The first commercial application of the air-bubble system will be in the three grain carriers. Sumitomo Corp. of Japan received the order from Archer Daniels Midland for the ship construction, while Oshima Shipbuilding Co. Ltd. of Nagasaki was selected to actually build the ships.
The three grain carriers will be 95,000-dwt vessels. Designed as post-Panamax ships, they will be 777 feet long with a beam of 131 feet. Thus, they will be able to travel through the Panama Canal after its planned expansion is completed in 2014.
The air in the friction-reduction system is produced by motor-driven blowers and collected in large-diameter pipes. Then the air is distributed by individual branch pipes and delivered through air chambers mounted on the bottom of the hull.

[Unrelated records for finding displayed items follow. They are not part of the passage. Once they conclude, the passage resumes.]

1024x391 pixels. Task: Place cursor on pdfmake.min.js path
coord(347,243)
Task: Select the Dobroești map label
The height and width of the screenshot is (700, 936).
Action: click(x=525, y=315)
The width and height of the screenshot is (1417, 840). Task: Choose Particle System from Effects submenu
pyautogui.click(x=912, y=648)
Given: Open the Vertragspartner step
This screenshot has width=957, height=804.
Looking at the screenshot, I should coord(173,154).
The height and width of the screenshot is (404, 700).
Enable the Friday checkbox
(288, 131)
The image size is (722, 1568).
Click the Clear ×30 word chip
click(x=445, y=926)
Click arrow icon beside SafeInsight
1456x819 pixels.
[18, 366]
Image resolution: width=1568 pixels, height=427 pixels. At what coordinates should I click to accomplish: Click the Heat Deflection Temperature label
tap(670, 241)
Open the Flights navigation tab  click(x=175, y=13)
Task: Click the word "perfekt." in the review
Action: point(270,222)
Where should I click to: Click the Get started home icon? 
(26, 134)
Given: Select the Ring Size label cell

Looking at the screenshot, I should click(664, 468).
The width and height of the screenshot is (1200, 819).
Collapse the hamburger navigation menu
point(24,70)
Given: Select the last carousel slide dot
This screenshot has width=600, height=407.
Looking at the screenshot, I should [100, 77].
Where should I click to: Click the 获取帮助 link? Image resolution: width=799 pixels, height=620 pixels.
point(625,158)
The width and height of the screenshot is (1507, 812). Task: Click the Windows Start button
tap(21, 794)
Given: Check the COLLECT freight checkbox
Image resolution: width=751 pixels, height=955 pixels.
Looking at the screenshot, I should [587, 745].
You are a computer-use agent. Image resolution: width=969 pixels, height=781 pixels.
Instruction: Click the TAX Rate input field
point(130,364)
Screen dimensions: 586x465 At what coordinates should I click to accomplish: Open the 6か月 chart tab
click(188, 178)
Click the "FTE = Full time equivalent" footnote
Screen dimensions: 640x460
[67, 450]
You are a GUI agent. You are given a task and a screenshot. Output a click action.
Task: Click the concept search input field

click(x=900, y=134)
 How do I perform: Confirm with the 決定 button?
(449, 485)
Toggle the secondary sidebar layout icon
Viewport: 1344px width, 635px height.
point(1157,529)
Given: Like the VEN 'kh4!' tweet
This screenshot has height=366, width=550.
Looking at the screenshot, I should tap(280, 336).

The air-lubrication system results in the vessel being able to go faster with less horsepower. The lower power requirements to achieve a given speed results in lower fuel consumption and CO2 emissions.
To confirm the benefits of the system, Mitsubishi conducted computational fluid dynamics modeling and carried out full-scale mockup water tank testing. It also installed a prototype system on Yamatai, a module carrier (a specialized ro-ro vessel for transporting large prefabricated structures) operated by NYK-Hinode Line.
Mitsubishi is offering the technology for use in very large crude carriers, bulk carriers and other ships. The researchers found that there was a negligible loss of propulsive efficiency due to air bubbles because the bubbles flowed along the ship bottom toward the area above the propellers rather than through them.
These three grain carriers will also feature a newly-designed bow to reduce wave-making resistance. They will also have a system that improves propulsion efficiency by positioning fins forward of the propellers and placing grooves in the propeller boss cap. The ships will have a relatively shallow draft of 41 feet, which will also contribute to energy savings and CO2 reductions.